OpenGVLab/InternVL2_5-78B · Strange CUDA Error for Multi-GPU Setup

Hi,
First of all thanks for sharing the model and providing such detailed docs!

I'm experiencing a strange CUDA error when running the model on 4 A40 (46GB) GPUs with the device map code you provided.
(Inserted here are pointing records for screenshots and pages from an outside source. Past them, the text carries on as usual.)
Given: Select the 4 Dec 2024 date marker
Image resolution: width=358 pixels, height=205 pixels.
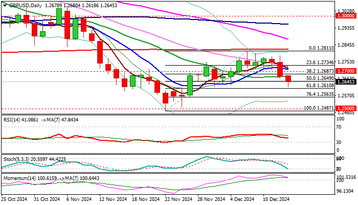Looking at the screenshot, I should [x=243, y=199].
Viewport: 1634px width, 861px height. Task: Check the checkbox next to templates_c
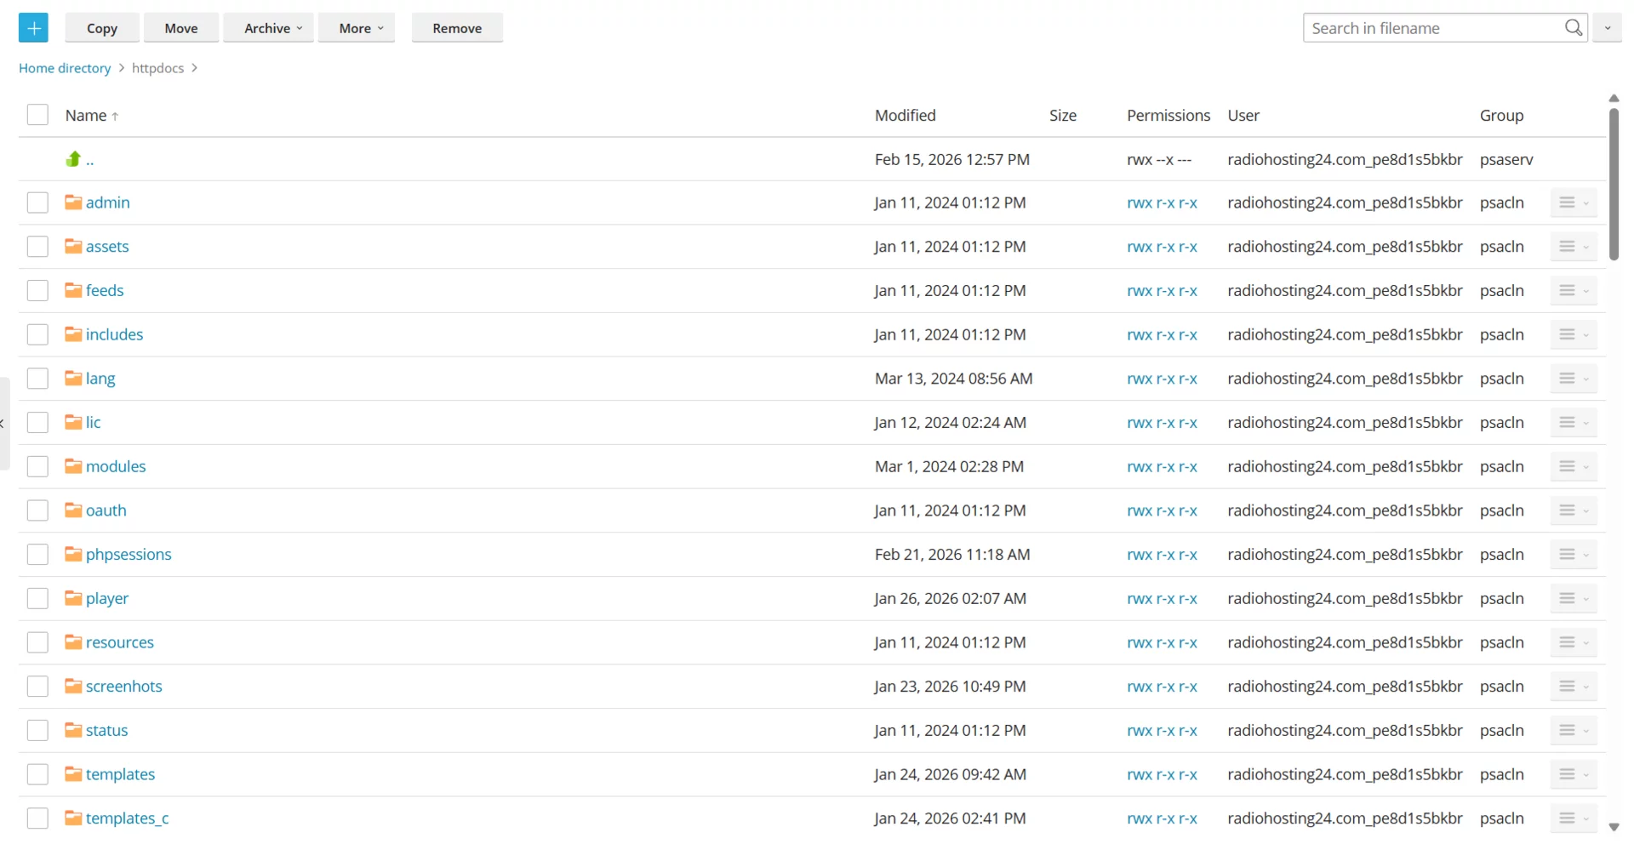(x=37, y=818)
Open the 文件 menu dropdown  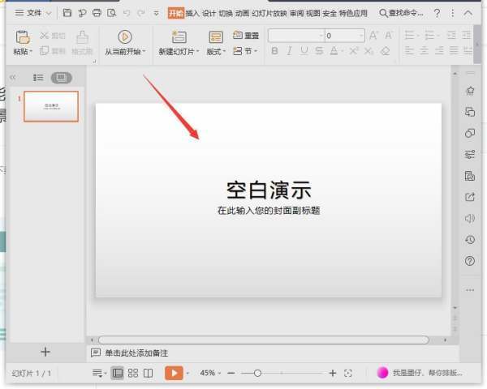point(32,13)
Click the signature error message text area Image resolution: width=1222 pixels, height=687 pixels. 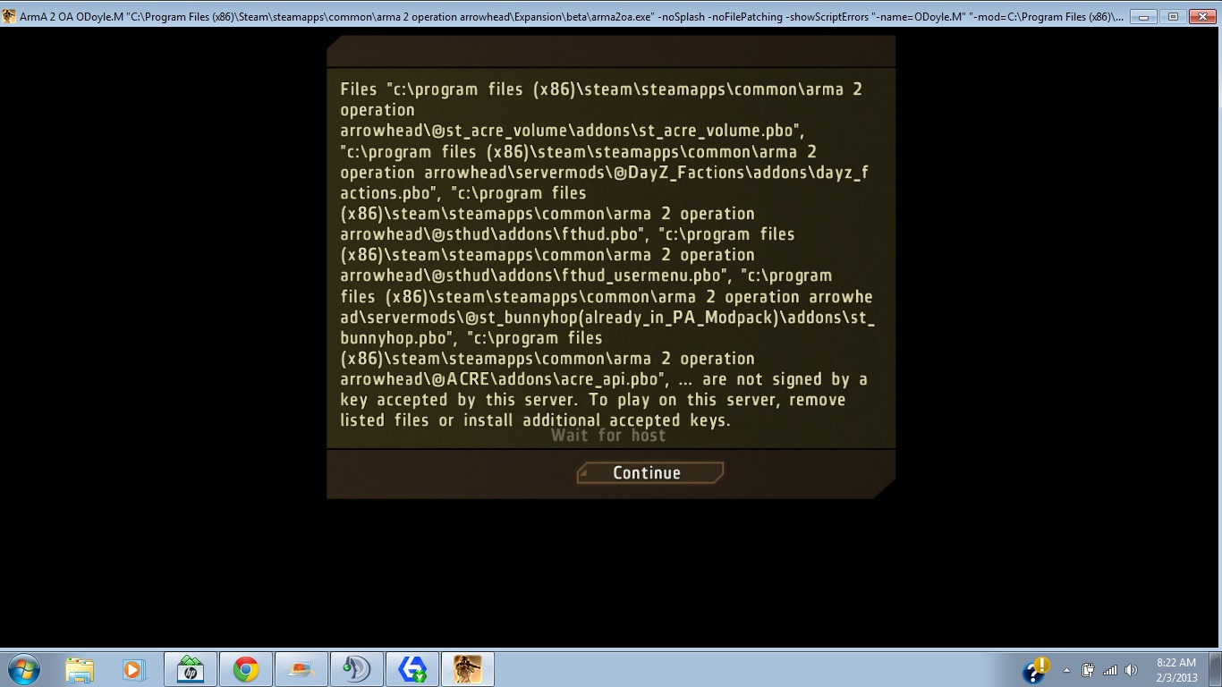[608, 255]
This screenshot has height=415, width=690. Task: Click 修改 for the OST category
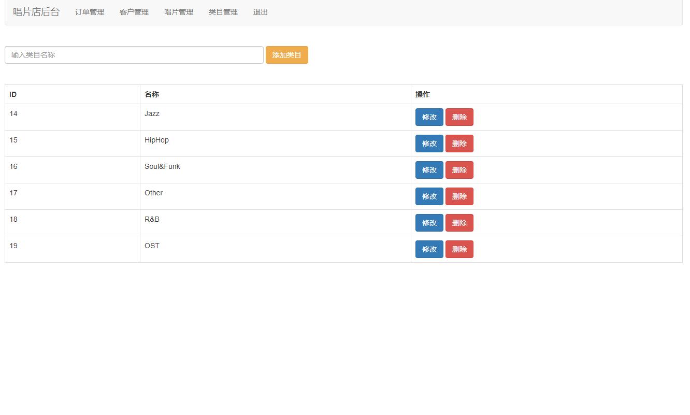click(429, 249)
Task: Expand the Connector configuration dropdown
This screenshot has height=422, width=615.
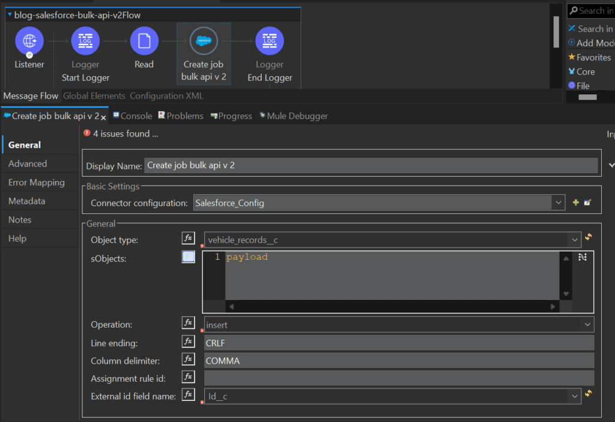Action: pos(559,203)
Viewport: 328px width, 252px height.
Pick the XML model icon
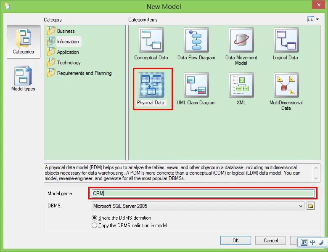[x=241, y=85]
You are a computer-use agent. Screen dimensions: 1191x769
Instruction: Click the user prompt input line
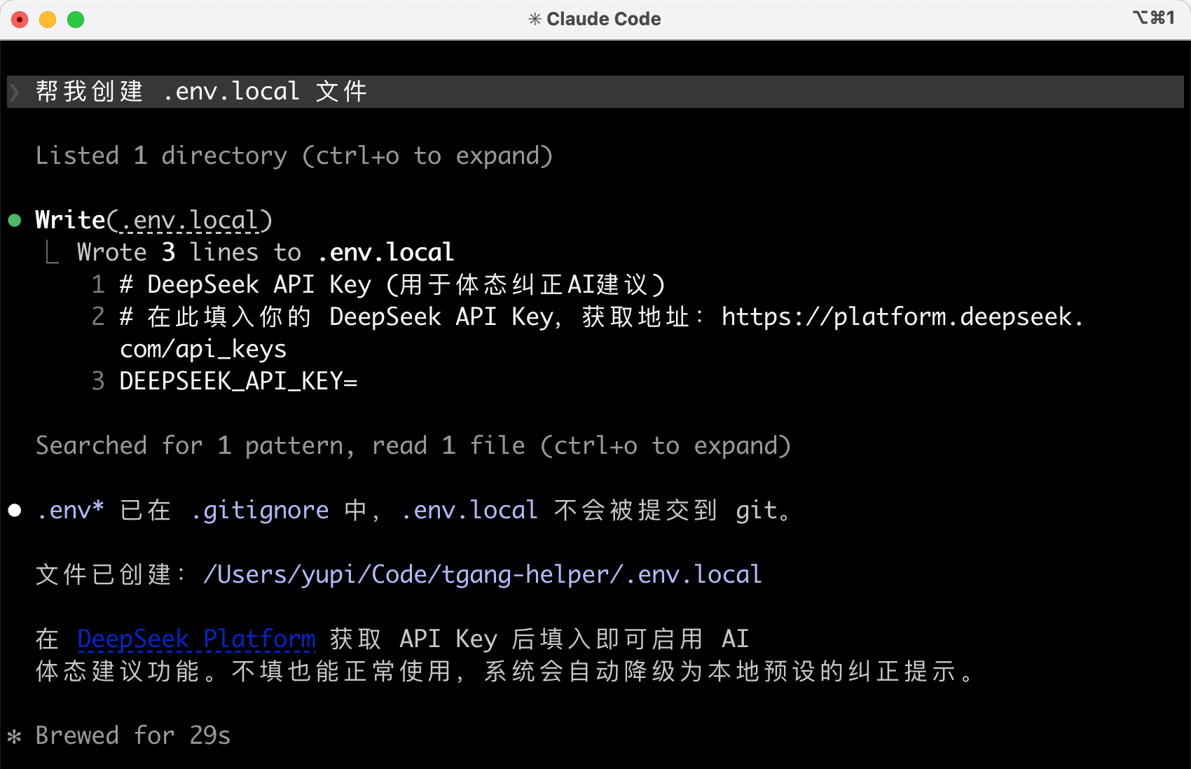pyautogui.click(x=596, y=92)
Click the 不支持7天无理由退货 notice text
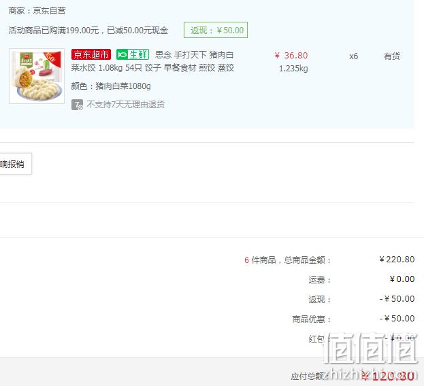Screen dimensions: 424x386 (126, 105)
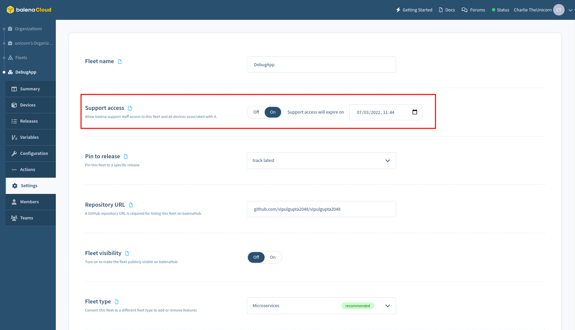Open docs icon beside Support access
The image size is (575, 330).
click(130, 108)
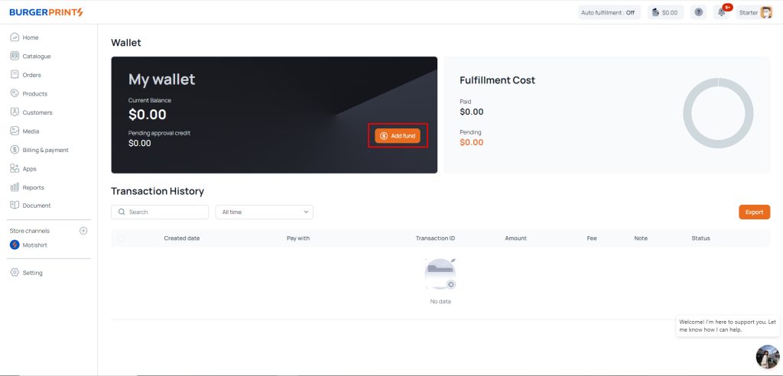The image size is (783, 376).
Task: Click the notification bell icon
Action: click(x=720, y=12)
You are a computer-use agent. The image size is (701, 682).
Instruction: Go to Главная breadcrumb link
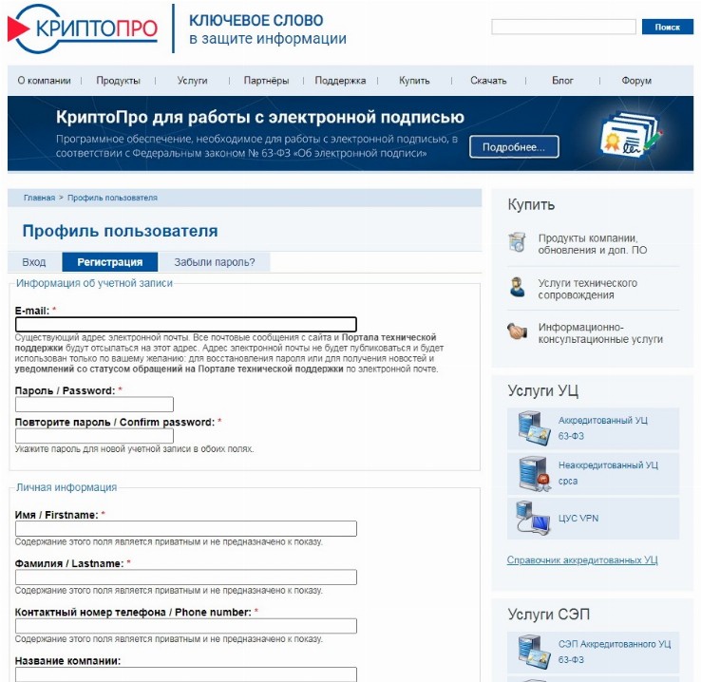(x=39, y=198)
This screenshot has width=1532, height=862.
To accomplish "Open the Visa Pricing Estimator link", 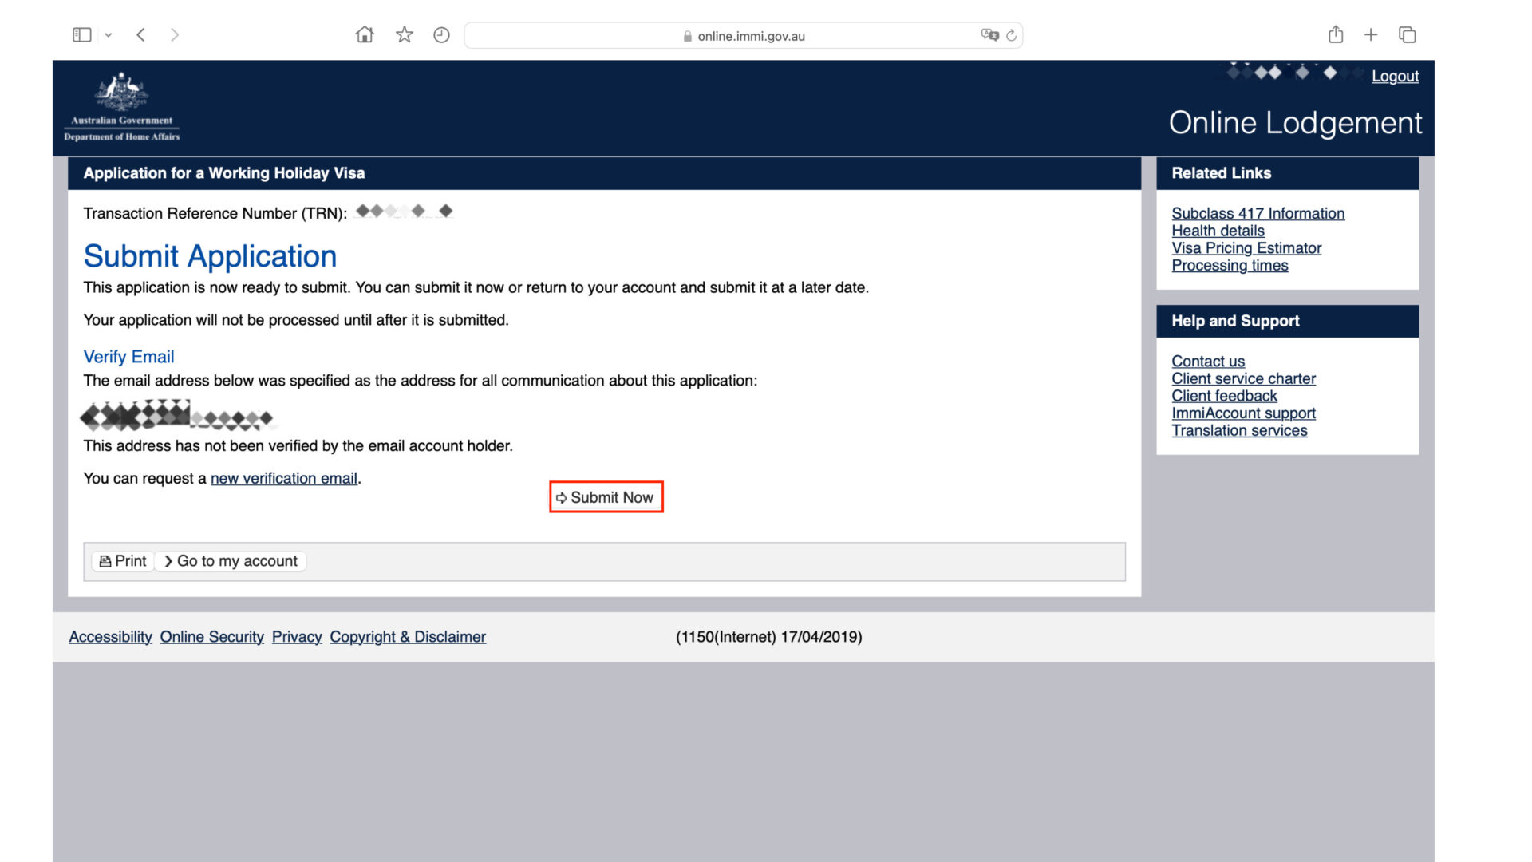I will [x=1246, y=248].
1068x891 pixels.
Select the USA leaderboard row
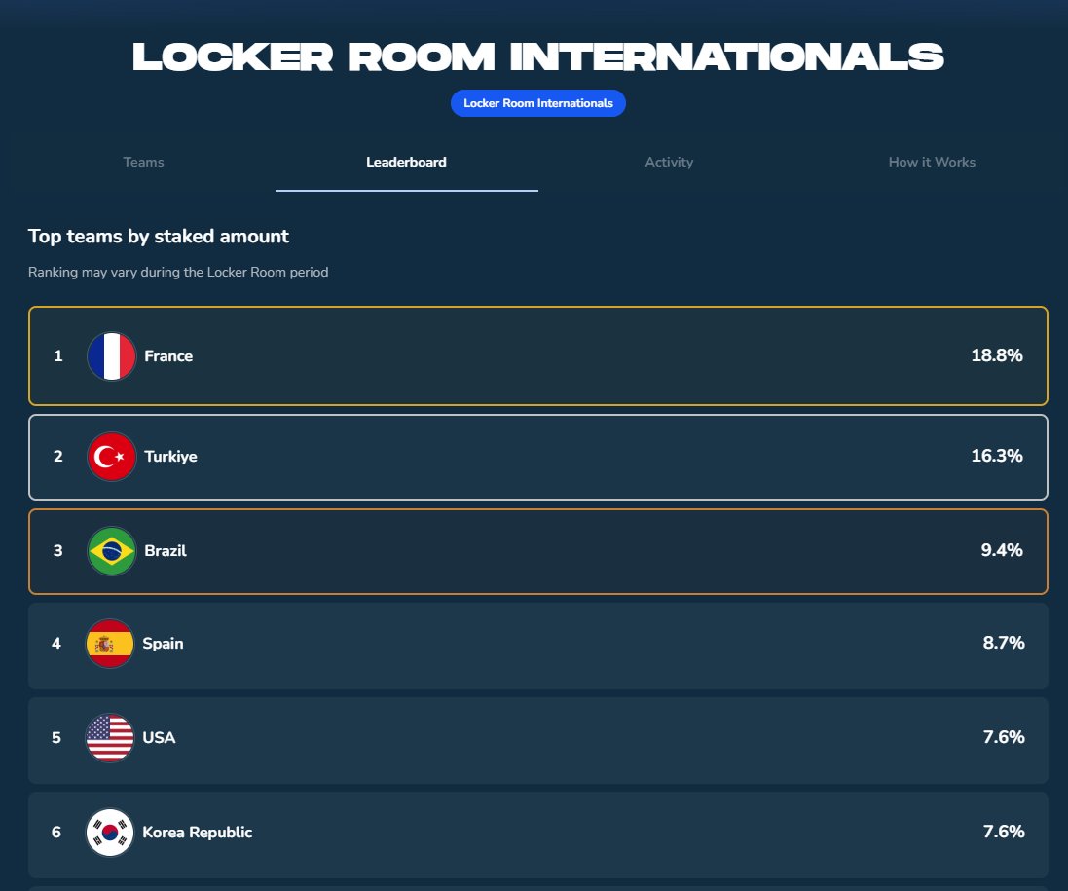point(537,740)
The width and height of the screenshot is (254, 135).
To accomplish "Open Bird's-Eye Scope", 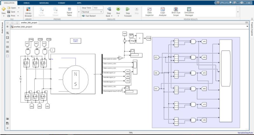I will tap(176, 12).
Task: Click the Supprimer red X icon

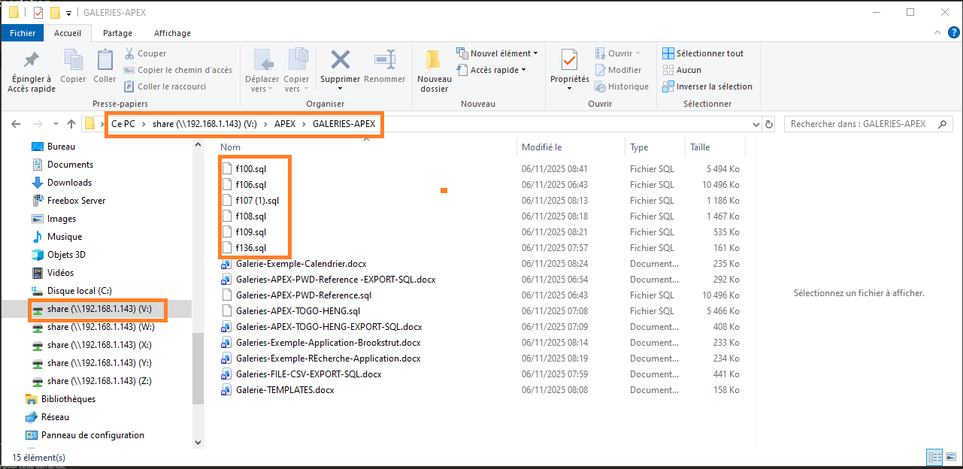Action: (341, 60)
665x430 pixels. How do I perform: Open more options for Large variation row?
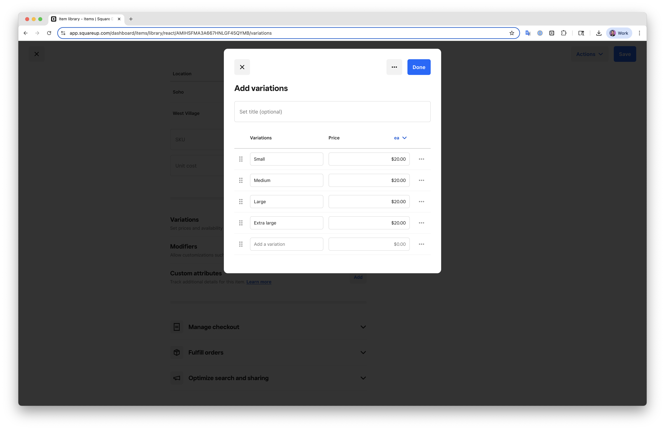pyautogui.click(x=421, y=202)
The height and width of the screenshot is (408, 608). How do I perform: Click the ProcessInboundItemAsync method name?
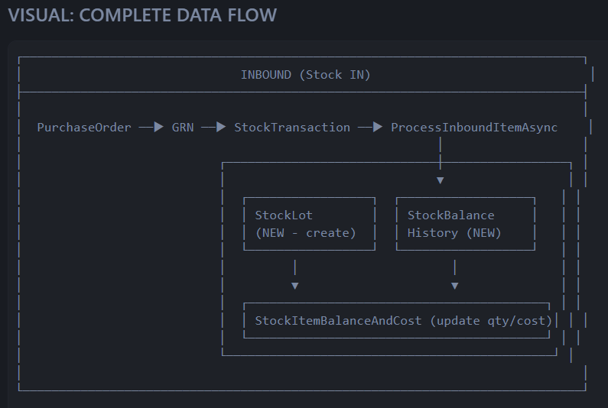[x=474, y=128]
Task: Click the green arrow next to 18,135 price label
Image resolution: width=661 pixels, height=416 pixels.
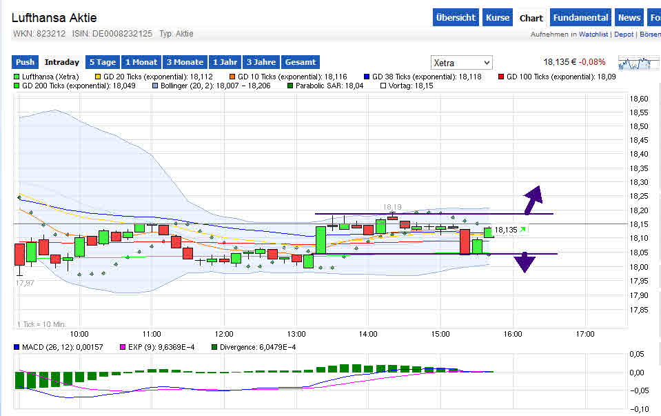Action: (523, 230)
025-02-08 23:57:22.458 | ERROR    | __main__:main:210 - Error during response generation for sample 0: varlen_fwd(): incompatible function arguments. The following argument types are supported:                                                                                                    | 0/3012 [00:00<?, ?it/s]
    1. (arg0: torch.Tensor, arg1: torch.Tensor, arg2: torch.Tensor, arg3: Optional[torch.Tensor], arg4: torch.Tensor, arg5: torch.Tensor, arg6: Optional[torch.Tensor], arg7: Optional[torch.Tensor], arg8: Optional[torch.Tensor], arg9: Optional[torch.Tensor], arg10: int, arg11: int, arg12: float, arg13: float, arg14: $
ool, arg15: bool, arg16: int, arg17: int, arg18: float, arg19: bool, arg20: Optional[torch.Generator]) -> list[torch.Tensor]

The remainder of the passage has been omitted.